Short problem 1
In the Vermeer blog post, where was the exhibition "Vermeer's Women Secrets Silence" held?
Short problem 2
Does the Vermeer blog post support each statement? Answer yes or no for each, and quote the words that decide it.
(a) The writer thinks the museum is worth visiting for more than the exhibition.
(b) The exhibition shows only paintings by Vermeer.
(c) Alma's comment says the silence in Vermeer's paintings is still complete today.
Short problem 3
Translate this sentence from the Vermeer blog post into Spanish: "I can relate to those women somehow, feeling a connection almost."

Text passage
Vermeer's Women Secrets Silence

I'm spending my weekend at home with a huge cold! 
Yesterday I went to see the exhibition "Vermeer's Women Secrets Silence" at the Fitzwilliam Museum in Cambridge, if you are in the area I highly recommend to go and see it.
Also, the museum has lots of "hidden" gems too, well worth a visit (even more than one if you can).
The exhibition rotates around the famous painting of Vermeer "Lacemaker", there are paintings from other seventeenth-century Dutch painters and it's an insight of the domestic life of women and children in that historical period in the Flanders. It made me think a lot about the role of women in the house (I'm not going to say family life because it's not about family only) and I was left with a question: "how much, really, has changed since then?" I can relate to those women somehow, feeling a connection almost. I can understand the silence and the focus but what puzzles me most is the painter, the man that recorded such intimates scenes. It's indeed a predominantly female world but we can only witness that through the eyes of a man, well, not ordinaries men though ;^)
Hope I didn't bore you with all this gibberish.
Have a nice weekend.


naa said...

Oh dear, I hope you'll get better soon... use this time to rest...*
I like the way your thoughts are written and you made me think about it as well... but there are so many thoughts running inside my head right now and I cannot come to a simple conclusion about this topic... I mean about the change... you, see, I'm babbling not you!
big hugs to you, get well soon!***

alessandra said...

Hi Ana, thanks. I think that I wouldn't put too much thought about it. I just like to see things and realize that they can trigger questions in my mind, although sometimes I prefer not to answer to the questions, because really will not change much my life...it's just the experience :D

S. said...

très intéressant Alessandra, je me pose les mêmes questions aussi..
soigne toi bien et bon week end, bises

Alma said...

It makes me think that Vermeer painted women's inside lives and works and now the silence is not THAT silent anymore as we can luckily witness them centuries later, all over the world...

C SATHAL said...

J'aime ton gibberish là !
Peut-être que Vermeer se déguisait-il en chat pour assister à tant de ces scènes féminines ? ;)
Et pour te réchauffer, un peu de chaleur marseillaise !

Maria said...

KELLY said...

oh hello...your thoughts and words are not at all gibberish. it is nice how they flow in a fresh way. like a conversation :) the exhibition does look good. i plan on going along with my mum very soon and now with your recommendation will make it a definite. i am happy to find some events worth visiting nearby as it is hard for me to get to london with a toddler in tow. (we must live in the same-ish area then?) will you go along to see the angie lewin and rob ryan show which opens at the end of the week? hope you feel better soon. i shall share my thoughts on the paintings when i have been. x

Bohemian girl said...

Recorded information
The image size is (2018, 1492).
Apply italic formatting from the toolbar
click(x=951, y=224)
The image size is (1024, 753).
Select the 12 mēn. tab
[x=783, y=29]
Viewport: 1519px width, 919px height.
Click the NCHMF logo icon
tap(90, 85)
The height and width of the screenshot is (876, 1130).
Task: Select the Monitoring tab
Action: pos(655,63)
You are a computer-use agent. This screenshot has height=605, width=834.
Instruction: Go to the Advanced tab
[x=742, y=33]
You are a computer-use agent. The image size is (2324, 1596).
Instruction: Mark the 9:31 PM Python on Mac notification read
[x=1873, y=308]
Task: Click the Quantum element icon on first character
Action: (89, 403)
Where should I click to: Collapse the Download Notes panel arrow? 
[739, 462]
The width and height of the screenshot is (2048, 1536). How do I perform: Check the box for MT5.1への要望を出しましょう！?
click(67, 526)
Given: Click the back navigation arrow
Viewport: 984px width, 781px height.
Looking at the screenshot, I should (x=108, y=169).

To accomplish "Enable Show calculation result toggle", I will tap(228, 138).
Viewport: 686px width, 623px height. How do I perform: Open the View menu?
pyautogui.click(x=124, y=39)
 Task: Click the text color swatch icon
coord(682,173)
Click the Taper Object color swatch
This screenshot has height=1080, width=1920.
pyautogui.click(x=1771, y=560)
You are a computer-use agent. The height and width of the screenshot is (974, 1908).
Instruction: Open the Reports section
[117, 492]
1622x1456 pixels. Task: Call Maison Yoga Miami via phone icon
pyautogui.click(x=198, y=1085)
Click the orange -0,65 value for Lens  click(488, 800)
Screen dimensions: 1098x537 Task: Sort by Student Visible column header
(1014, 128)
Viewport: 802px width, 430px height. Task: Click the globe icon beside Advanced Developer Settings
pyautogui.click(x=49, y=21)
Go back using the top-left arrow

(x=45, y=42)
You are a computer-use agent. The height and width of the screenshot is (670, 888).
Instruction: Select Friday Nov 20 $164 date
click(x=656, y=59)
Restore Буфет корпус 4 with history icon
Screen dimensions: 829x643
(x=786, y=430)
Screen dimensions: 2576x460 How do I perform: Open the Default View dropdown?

Complete response 1
At the Fitzwilliam Museum in Cambridge.

Complete response 2
(a) Yes: "well worth a visit (even more than one if you can)"
(b) No: "there are paintings from other seventeenth-century Dutch painters"
(c) No: "now the silence is not THAT silent anymore"

Complete response 3
De algún modo puedo identificarme con esas mujeres, casi sintiendo una conexión.